BACKGROUND/AIMS: Entecavir is a potent nucleoside analogue with high efficacy and barrier for resistance. We aimed to investigate the long-term efficacy and viral resistance rate of entecavir and explore the factors associated with virologic response, including quantitative hepatitis B surface antigen (qHBsAg) levels. METHODS: One thousand and nine treatment-naïve chronic hepatitis B (CHB) patients were evaluated for cumulative rates of virologic response, biochemical response, and entecavir mutations. The role of baseline qHBsAg for virologic response was assessed in 271 patients with qHBsAg prior to entecavir treatment. RESULTS: The median duration of entecavir treatment was 26.5 months.
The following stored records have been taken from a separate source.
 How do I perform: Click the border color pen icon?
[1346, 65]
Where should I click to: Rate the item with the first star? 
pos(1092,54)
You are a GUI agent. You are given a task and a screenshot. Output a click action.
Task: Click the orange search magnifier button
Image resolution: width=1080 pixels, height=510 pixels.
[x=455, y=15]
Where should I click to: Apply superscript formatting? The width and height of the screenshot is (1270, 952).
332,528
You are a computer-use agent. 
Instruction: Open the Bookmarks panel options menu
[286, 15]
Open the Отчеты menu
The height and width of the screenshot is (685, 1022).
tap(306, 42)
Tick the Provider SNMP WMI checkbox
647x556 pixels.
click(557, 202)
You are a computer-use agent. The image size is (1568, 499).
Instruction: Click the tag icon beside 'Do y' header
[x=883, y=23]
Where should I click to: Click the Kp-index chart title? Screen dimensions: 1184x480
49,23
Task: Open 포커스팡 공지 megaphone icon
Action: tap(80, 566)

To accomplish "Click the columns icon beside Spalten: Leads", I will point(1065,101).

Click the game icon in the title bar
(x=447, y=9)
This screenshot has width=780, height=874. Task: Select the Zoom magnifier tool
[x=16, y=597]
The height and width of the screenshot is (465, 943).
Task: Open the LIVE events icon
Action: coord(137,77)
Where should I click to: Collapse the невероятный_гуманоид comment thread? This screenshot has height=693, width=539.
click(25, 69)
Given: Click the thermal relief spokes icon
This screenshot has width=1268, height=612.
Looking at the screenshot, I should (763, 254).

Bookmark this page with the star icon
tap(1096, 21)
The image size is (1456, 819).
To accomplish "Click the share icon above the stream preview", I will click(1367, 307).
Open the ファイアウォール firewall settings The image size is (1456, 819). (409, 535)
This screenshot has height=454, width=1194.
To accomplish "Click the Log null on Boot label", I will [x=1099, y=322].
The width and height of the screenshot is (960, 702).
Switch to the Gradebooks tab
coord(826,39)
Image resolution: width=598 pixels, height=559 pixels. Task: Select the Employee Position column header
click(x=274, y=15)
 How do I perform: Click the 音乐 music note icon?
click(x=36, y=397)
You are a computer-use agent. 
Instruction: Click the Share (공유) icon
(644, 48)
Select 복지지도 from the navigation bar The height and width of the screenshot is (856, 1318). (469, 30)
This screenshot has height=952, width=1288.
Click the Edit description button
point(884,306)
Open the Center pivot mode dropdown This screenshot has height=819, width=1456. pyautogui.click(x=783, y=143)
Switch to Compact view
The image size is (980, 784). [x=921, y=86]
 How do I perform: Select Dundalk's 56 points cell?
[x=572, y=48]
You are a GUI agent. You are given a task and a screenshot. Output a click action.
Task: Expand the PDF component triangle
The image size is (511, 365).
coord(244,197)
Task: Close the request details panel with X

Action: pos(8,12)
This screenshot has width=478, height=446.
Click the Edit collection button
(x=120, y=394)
The cumulative rate of virologic response at years 1, 3, and 5 were 79.0%, 95.6%, and 99.4%, respectively. The cumulative rate of entecavir resistance was 1.0% and 2.1% in years 3 and 5. Multivariate analysis identified baseline hepatitis B e antigen (HBeAg) negative status (p < 0.001) and lower hepatitis B virus (HBV) DNA (p < 0.001) as predictors of virologic response. Lower qHBsAg was an independent predictor of virologic response in patients with baseline qHBsAg. There were no serious adverse events during treatment. CONCLUSIONS: Long-term entecavir treatment of nucleos(t)ide-naïve CHB patients was associated with an excellent virologic response and a low rate of entecavir-resistant mutations at 5 years. Baseline HBV DNA load, qHBsAg levels, and HBeAg status were predictors of virologic response during entecavir treatment.